The Thomases managed the day-to-day business and under them the Journal transitioned from a county paper to a Community newspaper. In summer 1975, the couple sold their stake to Art Taylor. The owners then hired Jim Lehde to operate the Journal, who converted the paper from broadsheet to tabloid. Over a year later he was succeeded by Jerry Worthen.

Larry and Rosalind Duthie acquired the paper in April 1978 and expanded circulation from 2,800 to 4,500. The paper's name was changed to the Journal of the San Juan Islands in 1981. The Journal was bought by Frank Leeming in 1983, Philip Ballard and John McKenna in 1992, and Hollinger Inc. in 1997.

On Oct. 2, 1998, The Journal launched its online news site, SanJuanJournal.com. Effective March 31, 2000, the paper was owned by Horizon Publications. A competitor, the San Juan Islander, launched as a news website in 2000 and adopted the name of the former newspaper that published from 1891 to 1914. The online news site was founded by two former Journal employees, Sharon Kivisto and Matt Pranger.
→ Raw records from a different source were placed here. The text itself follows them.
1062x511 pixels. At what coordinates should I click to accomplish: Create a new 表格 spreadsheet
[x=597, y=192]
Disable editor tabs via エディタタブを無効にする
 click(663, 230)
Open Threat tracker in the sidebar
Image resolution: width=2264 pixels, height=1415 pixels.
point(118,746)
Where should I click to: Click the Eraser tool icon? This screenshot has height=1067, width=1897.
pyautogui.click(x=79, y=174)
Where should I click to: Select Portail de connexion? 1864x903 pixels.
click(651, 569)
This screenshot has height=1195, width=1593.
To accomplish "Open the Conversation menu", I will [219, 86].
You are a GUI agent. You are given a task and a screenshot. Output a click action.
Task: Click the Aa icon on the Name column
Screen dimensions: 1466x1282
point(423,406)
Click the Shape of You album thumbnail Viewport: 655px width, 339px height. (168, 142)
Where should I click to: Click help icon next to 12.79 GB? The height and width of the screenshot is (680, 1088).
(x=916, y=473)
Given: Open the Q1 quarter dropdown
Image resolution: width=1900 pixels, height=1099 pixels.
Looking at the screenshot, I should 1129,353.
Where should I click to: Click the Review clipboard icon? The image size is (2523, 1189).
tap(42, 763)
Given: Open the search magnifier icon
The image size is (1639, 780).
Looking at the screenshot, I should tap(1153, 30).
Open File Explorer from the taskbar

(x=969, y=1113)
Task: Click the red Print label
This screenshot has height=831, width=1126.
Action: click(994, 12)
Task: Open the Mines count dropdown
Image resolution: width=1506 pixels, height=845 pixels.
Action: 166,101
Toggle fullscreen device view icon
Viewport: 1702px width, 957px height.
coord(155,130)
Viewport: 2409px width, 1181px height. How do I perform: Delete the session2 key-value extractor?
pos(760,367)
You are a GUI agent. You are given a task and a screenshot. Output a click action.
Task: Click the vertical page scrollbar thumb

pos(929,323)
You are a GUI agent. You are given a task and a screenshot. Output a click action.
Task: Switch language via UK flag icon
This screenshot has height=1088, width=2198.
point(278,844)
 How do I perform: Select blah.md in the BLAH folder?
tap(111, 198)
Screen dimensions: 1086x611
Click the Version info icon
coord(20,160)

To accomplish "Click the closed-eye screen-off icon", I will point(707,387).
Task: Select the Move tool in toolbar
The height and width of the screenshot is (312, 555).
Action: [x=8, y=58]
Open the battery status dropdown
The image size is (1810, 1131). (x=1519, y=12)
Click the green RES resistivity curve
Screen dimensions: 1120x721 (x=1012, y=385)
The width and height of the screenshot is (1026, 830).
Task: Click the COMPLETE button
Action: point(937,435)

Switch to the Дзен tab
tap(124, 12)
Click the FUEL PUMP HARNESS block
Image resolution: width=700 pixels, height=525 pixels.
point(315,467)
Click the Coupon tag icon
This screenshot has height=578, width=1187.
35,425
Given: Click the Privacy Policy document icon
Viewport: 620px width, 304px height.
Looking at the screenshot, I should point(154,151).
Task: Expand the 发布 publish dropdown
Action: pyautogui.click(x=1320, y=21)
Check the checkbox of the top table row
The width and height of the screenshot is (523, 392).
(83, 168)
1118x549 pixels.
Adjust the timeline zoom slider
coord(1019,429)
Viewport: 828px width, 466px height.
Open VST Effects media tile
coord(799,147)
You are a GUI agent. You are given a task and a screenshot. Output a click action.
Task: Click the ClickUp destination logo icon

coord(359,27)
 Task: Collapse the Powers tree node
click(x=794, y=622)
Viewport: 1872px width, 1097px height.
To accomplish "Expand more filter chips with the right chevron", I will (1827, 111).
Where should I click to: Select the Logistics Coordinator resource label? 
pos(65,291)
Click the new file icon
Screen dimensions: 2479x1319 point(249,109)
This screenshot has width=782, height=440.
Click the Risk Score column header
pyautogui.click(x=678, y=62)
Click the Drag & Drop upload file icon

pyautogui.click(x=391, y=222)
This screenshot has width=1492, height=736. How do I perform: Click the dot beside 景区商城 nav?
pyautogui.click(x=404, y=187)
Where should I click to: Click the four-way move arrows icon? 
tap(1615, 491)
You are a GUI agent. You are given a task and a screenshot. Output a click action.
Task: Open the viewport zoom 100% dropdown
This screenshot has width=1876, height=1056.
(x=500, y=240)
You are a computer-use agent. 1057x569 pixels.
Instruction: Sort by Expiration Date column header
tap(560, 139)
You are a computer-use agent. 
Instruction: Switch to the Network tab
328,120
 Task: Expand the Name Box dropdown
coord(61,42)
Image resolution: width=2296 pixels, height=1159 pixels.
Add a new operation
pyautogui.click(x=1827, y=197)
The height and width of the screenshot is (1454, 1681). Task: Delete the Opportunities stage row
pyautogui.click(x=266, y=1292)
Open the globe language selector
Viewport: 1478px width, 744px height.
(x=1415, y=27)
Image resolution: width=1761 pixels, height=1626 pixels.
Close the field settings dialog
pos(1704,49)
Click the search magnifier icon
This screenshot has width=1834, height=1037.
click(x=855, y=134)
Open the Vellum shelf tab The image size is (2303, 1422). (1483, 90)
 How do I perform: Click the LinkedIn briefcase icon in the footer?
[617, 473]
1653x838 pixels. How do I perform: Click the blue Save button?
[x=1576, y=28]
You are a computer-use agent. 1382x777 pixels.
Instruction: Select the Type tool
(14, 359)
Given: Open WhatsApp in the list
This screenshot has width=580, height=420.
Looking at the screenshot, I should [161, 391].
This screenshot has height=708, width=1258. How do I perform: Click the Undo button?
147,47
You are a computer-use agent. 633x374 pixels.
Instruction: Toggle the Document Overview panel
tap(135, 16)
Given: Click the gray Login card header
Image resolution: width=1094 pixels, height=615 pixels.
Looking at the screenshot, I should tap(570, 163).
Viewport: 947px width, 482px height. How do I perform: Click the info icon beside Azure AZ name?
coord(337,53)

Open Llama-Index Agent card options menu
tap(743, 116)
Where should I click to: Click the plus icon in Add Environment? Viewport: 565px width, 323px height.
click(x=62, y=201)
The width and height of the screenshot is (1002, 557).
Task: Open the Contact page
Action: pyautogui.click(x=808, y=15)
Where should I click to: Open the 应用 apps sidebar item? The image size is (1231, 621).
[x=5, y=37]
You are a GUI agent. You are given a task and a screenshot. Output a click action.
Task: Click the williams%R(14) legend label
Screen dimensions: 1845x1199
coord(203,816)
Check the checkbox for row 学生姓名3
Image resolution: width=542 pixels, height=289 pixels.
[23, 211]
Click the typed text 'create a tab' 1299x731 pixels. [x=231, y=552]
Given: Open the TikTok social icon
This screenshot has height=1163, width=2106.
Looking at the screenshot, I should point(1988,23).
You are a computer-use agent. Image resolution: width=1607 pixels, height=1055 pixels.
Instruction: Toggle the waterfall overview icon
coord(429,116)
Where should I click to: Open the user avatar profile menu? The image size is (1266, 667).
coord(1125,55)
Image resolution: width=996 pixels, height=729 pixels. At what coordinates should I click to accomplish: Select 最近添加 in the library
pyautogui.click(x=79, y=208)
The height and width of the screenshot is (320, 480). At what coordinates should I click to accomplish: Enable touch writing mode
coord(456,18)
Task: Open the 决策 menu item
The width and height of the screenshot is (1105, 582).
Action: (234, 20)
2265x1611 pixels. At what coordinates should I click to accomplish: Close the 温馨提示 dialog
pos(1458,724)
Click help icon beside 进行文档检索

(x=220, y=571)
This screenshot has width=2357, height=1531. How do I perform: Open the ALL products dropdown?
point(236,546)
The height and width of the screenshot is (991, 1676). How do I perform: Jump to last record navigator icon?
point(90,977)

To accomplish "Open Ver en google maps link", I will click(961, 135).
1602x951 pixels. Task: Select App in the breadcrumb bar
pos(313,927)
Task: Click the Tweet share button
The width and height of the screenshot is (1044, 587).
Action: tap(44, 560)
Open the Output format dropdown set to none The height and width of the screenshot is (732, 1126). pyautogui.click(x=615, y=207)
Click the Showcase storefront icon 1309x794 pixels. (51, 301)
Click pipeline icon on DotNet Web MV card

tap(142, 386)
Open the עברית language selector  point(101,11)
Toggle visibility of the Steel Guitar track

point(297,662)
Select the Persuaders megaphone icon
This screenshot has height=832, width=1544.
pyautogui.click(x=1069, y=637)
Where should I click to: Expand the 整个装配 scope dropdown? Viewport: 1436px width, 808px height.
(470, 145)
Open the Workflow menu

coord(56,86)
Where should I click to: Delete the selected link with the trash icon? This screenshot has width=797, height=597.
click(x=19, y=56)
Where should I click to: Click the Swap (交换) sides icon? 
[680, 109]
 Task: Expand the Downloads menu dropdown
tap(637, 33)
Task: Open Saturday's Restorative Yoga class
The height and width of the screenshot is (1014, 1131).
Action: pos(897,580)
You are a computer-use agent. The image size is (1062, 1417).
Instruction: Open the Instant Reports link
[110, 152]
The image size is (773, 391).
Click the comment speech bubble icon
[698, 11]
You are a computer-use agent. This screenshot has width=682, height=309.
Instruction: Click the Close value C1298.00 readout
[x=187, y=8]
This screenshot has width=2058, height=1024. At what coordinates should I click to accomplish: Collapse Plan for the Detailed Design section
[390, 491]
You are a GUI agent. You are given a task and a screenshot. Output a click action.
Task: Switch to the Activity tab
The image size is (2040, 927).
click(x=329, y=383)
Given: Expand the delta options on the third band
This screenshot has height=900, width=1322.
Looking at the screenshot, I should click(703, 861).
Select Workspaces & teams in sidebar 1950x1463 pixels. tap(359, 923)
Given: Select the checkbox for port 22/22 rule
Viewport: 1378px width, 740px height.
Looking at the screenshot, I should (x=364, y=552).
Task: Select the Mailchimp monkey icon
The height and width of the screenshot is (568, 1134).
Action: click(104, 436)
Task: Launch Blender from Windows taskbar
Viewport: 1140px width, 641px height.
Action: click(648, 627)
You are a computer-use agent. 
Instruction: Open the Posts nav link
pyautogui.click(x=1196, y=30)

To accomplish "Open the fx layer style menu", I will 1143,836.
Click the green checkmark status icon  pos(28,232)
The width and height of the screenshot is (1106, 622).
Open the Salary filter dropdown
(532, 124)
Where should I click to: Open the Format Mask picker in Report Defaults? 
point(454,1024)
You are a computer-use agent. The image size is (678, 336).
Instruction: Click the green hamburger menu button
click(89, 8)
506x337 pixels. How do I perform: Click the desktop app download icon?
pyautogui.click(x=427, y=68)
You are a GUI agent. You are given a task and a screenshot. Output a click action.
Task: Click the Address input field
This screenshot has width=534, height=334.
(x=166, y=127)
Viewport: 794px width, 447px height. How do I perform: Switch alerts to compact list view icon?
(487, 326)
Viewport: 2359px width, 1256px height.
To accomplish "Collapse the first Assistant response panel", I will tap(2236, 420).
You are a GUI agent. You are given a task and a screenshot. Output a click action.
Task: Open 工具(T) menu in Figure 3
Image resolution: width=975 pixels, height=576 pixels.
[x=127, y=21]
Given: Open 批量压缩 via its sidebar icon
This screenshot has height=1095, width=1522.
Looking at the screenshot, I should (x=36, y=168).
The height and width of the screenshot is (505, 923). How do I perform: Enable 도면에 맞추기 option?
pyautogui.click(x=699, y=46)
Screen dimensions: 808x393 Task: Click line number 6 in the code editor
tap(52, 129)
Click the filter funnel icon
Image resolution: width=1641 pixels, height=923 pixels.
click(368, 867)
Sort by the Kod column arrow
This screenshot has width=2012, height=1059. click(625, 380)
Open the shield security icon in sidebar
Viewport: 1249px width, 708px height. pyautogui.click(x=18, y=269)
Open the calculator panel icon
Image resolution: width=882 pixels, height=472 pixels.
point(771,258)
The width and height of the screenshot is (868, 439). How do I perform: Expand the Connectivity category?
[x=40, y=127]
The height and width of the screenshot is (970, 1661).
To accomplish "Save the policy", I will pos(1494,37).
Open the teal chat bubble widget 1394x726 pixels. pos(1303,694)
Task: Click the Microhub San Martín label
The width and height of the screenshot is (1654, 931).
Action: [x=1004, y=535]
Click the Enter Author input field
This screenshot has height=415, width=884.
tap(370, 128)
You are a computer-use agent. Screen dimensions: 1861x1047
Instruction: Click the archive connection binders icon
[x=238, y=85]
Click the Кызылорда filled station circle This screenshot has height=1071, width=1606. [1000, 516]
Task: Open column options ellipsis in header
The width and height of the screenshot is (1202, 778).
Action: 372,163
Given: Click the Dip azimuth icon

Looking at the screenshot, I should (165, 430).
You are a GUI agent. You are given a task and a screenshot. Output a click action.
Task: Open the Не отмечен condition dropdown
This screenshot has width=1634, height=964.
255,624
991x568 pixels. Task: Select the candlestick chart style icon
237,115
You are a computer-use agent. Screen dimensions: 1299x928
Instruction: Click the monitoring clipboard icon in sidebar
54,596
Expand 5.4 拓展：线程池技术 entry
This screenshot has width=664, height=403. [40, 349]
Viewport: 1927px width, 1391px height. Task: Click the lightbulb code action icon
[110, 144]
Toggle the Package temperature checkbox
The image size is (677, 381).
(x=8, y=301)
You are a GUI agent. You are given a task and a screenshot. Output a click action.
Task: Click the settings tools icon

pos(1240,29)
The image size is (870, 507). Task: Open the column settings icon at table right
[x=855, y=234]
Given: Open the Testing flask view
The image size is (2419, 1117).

In 2000, The Journal — which was locally published and locally managed — was a pawn in a fraud involving its owner. At that time, The Journal was part of Lower Mainland Publishing Co., a subsidiary of Hollinger International, which Conrad Black and his associate David Radler controlled. Black and Radler arranged for Hollinger to sell The Journal and the Skagit Valley Argus, on May 1, 2000, to Horizon Publications, a company which they secretly owned, for the sum of $1. Horizon sold The Journal the following year to Black Press (an unrelated firm) for $280,000. The directors of Hollinger were not informed of a previous third-party offer of $750,000 for The Journal alone. Ever since the sale, The Journal has been operated by Sound Publishing, Inc., a division of Black Press. The company was acquired by Carpenter Media Group in 2024.

==Notable columnists==
- Virgil and Maude Frits, "Friday Harbor in a Nutshell": a column about local happenings, and comings and goings.
- Tony Surina, "A Look Back — From the Pages of The Journal": news items from 50 and 90 years earlier, culled from The Journal's archived editions.
- Howard Schonberger, "Ferry Home Companion": local slice-of-life column.

==Extra editions==

During the 2000s, The Journal — which is normally printed on the mainland — produced several extra editions that were printed as its office and distributed for free. Several election-night extras were produced, along with extras for major events such as a downtown Friday Harbor fire on May 9, 2002. The Journal also produced The Daily Fair, a free, four-page newspaper, during the San Juan County Fair; The Journal's booth at the fairgrounds served as a news bureau during the countywide fair.

==Books by former Journal employees==
- "Gunkholing in the Gulf Islands," by Jo Bailey, co-author (1986, Robert Hale & Co.).
- "Gunkholing in Desolation Sound and Princess Louisa," by Jo Bailey, co-author (1989, Robert Hale & Co.).
- "Gunkholing in South Puget Sound," by Jo Bailey, co-author (1997, San Juan Enterprises).
- "Gunkholing in the San Juan Islands," by Jo Bailey, co-author (2000, San Juan Enterprises).
- "Mahini Tiare, Pacific Passages," by Barbara Marrett, co-author (1993, Pacific International Publishing).
- "Roche Harbor," by Richard Walker (2009, Arcadia Publishing).
- "The Journey Home," by Richard Walker (2012, Red Bird Chapbooks).
- "Indian Country Stylebook for Editors, Writers and Journalists," by Richard Walker, co-author (2016, Kitsap Publishing).
- "Paxton the Sheepdog Who Couldn't ...", by Jane K. Fox (2017, Waterstones).
- "Point No Point," by Richard Walker (2019, Arcadia Publishing).
- "Frybread Dreams & Other Poems," by Richard Arlin Walker (2020, Deer Dancer Press).
- "Return to Saigon: A Memoir," by Larry Duthie (2020, Kindle Direct Publishing).